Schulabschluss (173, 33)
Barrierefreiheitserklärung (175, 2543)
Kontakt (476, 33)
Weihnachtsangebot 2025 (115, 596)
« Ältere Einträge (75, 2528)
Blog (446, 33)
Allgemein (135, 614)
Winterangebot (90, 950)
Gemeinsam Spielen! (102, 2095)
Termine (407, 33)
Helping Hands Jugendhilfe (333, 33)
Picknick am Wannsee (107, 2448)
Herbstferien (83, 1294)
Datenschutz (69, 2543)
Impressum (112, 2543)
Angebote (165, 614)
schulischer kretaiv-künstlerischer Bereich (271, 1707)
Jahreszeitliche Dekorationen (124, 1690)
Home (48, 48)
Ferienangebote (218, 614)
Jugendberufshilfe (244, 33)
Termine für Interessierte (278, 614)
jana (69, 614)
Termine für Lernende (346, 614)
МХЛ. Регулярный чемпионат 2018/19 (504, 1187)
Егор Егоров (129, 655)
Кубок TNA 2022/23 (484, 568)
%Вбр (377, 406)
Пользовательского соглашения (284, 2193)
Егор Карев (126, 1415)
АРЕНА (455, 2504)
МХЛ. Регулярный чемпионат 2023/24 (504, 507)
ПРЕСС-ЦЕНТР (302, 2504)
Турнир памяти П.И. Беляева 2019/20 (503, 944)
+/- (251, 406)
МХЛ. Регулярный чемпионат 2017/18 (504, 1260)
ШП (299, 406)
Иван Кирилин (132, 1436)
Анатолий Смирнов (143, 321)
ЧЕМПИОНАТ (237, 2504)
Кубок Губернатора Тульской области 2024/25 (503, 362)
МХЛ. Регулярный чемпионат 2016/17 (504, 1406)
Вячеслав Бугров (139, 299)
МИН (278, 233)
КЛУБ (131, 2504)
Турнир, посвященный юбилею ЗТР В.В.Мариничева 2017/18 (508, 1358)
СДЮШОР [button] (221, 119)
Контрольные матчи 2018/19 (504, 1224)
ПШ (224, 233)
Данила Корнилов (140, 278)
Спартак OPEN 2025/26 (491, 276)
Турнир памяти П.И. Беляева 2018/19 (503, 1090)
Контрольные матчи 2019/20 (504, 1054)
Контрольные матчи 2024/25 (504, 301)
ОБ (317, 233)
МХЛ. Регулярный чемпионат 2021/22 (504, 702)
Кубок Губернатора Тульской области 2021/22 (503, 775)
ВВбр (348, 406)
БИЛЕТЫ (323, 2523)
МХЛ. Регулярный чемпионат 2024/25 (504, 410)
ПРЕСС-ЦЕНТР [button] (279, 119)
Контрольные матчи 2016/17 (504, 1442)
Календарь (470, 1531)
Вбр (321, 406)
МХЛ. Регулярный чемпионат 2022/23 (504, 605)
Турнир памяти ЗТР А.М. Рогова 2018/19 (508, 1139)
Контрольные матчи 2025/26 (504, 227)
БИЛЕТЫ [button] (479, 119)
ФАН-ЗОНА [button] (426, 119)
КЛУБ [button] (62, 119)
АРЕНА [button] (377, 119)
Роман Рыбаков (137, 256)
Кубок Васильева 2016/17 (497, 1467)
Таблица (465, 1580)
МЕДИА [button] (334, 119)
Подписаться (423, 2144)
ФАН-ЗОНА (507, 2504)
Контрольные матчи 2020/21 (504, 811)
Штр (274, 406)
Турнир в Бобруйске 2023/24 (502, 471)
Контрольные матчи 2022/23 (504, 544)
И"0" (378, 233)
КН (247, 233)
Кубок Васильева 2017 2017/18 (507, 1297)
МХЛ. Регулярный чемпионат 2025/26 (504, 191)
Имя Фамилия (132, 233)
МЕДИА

§ §

• _Task prompt_: Please give every item above as a Markdown table with the columns "Row" and "Item", numbering the rows and leaving out blank lines.

• _Response to this exercise_:
| Row | Item |
|---|---|
| 1 | Schulabschluss (173, 33) |
| 2 | Barrierefreiheitserklärung (175, 2543) |
| 3 | Kontakt (476, 33) |
| 4 | Weihnachtsangebot 2025 (115, 596) |
| 5 | « Ältere Einträge (75, 2528) |
| 6 | Blog (446, 33) |
| 7 | Allgemein (135, 614) |
| 8 | Winterangebot (90, 950) |
| 9 | Gemeinsam Spielen! (102, 2095) |
| 10 | Termine (407, 33) |
| 11 | Helping Hands Jugendhilfe (333, 33) |
| 12 | Picknick am Wannsee (107, 2448) |
| 13 | Herbstferien (83, 1294) |
| 14 | Datenschutz (69, 2543) |
| 15 | Impressum (112, 2543) |
| 16 | Angebote (165, 614) |
| 17 | schulischer kretaiv-künstlerischer Bereich (271, 1707) |
| 18 | Jahreszeitliche Dekorationen (124, 1690) |
| 19 | Home (48, 48) |
| 20 | Ferienangebote (218, 614) |
| 21 | Jugendberufshilfe (244, 33) |
| 22 | Termine für Interessierte (278, 614) |
| 23 | jana (69, 614) |
| 24 | Termine für Lernende (346, 614) |
| 25 | МХЛ. Регулярный чемпионат 2018/19 (504, 1187) |
| 26 | Егор Егоров (129, 655) |
| 27 | Кубок TNA 2022/23 (484, 568) |
| 28 | %Вбр (377, 406) |
| 29 | Пользовательского соглашения (284, 2193) |
| 30 | Егор Карев (126, 1415) |
| 31 | АРЕНА (455, 2504) |
| 32 | МХЛ. Регулярный чемпионат 2023/24 (504, 507) |
| 33 | ПРЕСС-ЦЕНТР (302, 2504) |
| 34 | Турнир памяти П.И. Беляева 2019/20 (503, 944) |
| 35 | +/- (251, 406) |
| 36 | МХЛ. Регулярный чемпионат 2017/18 (504, 1260) |
| 37 | ШП (299, 406) |
| 38 | Иван Кирилин (132, 1436) |
| 39 | Анатолий Смирнов (143, 321) |
| 40 | ЧЕМПИОНАТ (237, 2504) |
| 41 | Кубок Губернатора Тульской области 2024/25 (503, 362) |
| 42 | МХЛ. Регулярный чемпионат 2016/17 (504, 1406) |
| 43 | Вячеслав Бугров (139, 299) |
| 44 | МИН (278, 233) |
| 45 | КЛУБ (131, 2504) |
| 46 | Турнир, посвященный юбилею ЗТР В.В.Мариничева 2017/18 (508, 1358) |
| 47 | СДЮШОР [button] (221, 119) |
| 48 | Контрольные матчи 2018/19 (504, 1224) |
| 49 | ПШ (224, 233) |
| 50 | Данила Корнилов (140, 278) |
| 51 | Спартак OPEN 2025/26 (491, 276) |
| 52 | Турнир памяти П.И. Беляева 2018/19 (503, 1090) |
| 53 | Контрольные матчи 2019/20 (504, 1054) |
| 54 | Контрольные матчи 2024/25 (504, 301) |
| 55 | ОБ (317, 233) |
| 56 | МХЛ. Регулярный чемпионат 2021/22 (504, 702) |
| 57 | Кубок Губернатора Тульской области 2021/22 (503, 775) |
| 58 | ВВбр (348, 406) |
| 59 | БИЛЕТЫ (323, 2523) |
| 60 | МХЛ. Регулярный чемпионат 2024/25 (504, 410) |
| 61 | ПРЕСС-ЦЕНТР [button] (279, 119) |
| 62 | Контрольные матчи 2016/17 (504, 1442) |
| 63 | Календарь (470, 1531) |
| 64 | Вбр (321, 406) |
| 65 | МХЛ. Регулярный чемпионат 2022/23 (504, 605) |
| 66 | Турнир памяти ЗТР А.М. Рогова 2018/19 (508, 1139) |
| 67 | Контрольные матчи 2025/26 (504, 227) |
| 68 | БИЛЕТЫ [button] (479, 119) |
| 69 | ФАН-ЗОНА [button] (426, 119) |
| 70 | КЛУБ [button] (62, 119) |
| 71 | АРЕНА [button] (377, 119) |
| 72 | Роман Рыбаков (137, 256) |
| 73 | Кубок Васильева 2016/17 (497, 1467) |
| 74 | Таблица (465, 1580) |
| 75 | МЕДИА [button] (334, 119) |
| 76 | Подписаться (423, 2144) |
| 77 | ФАН-ЗОНА (507, 2504) |
| 78 | Контрольные матчи 2020/21 (504, 811) |
| 79 | Штр (274, 406) |
| 80 | Турнир в Бобруйске 2023/24 (502, 471) |
| 81 | Контрольные матчи 2022/23 (504, 544) |
| 82 | И"0" (378, 233) |
| 83 | КН (247, 233) |
| 84 | Кубок Васильева 2017 2017/18 (507, 1297) |
| 85 | МХЛ. Регулярный чемпионат 2025/26 (504, 191) |
| 86 | Имя Фамилия (132, 233) |
| 87 | МЕДИА |